Ezell v. Chicago -- major win!
Pdf of today's opinion here. It cuffs the district court, tells it had better issue an injunction against the new Chicago ordinance (and dictates what the injunction should contain), treats standard of review in terms very, very favorable to anyone making a right to arms challenge, rebuffs the City's attempt to moot the case by changing the ordinance, rules broadly on standing to sue, and does a few other things along the way. Standard of review -- early Circuit case applied intermediate standard to prohibition on DV misdemeanant. This ruling does the same, but says that since the people here are entirely law-abiding, it should be a stricter form of intermediate, close to strict scrutiny. City must show that an entire ban on ranges is actually vital to public safety, which it has not come close to showing; all it could produce was speculation about safety. I'm sure it didn't help that the City does have police ranges and also two ranges for private security companies (despite the ordinance saying nothing about allowing private security companies to have ranges).

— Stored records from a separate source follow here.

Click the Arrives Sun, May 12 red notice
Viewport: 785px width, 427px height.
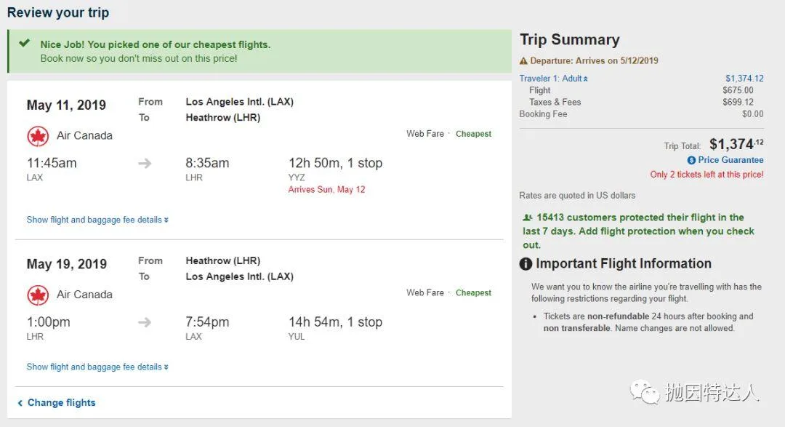click(x=326, y=190)
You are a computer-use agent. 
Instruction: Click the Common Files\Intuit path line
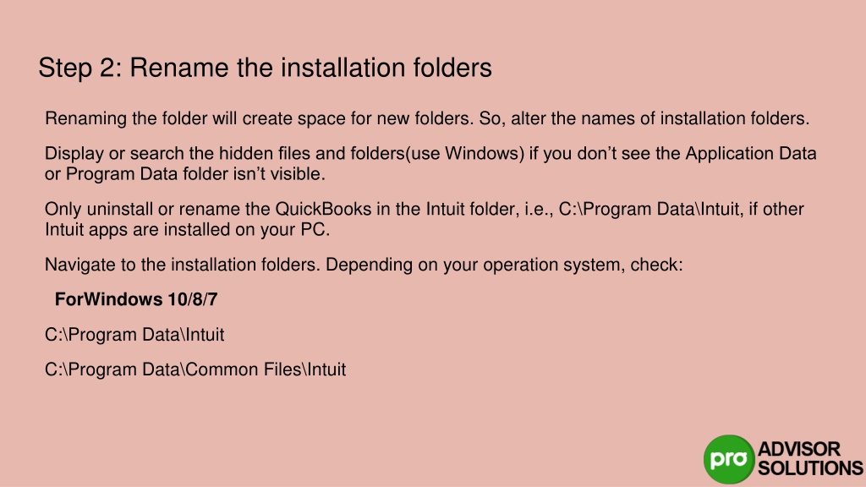click(195, 369)
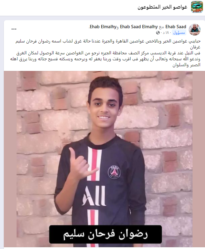Click the closing line الصبر والسلوان
Screen dimensions: 205x249
coord(186,65)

It responds to Chicago's argument that there are ranges outside city limits with a comparison to the city banning free speech and practice of religion, and arguing that's allowed because you can do both by leaving city limits.
UPDATE: what I meant by rebuffs is that Chicago this morning hastily passed a revision of the shooting range ban, plainly meant to moot the case [I had a link, but it's just been broken]. Perhaps they got word of the opinion that was coming down? In any event, they were pretty obvious. The news story notes, "the city wanted an ordinance in place so appellate judges might be less inclined to intervene with a less restrictive ordinance." It was a television site, NBC Chicago; likely hit the news this morning.
So the Seventh rebuffs the attempt by releasing its opinion, and gets the last laugh. The panel probably recall that the City similarly changed its handgun ban after the Supreme Court ruled, and then used that to argue against an attorneys' fees award.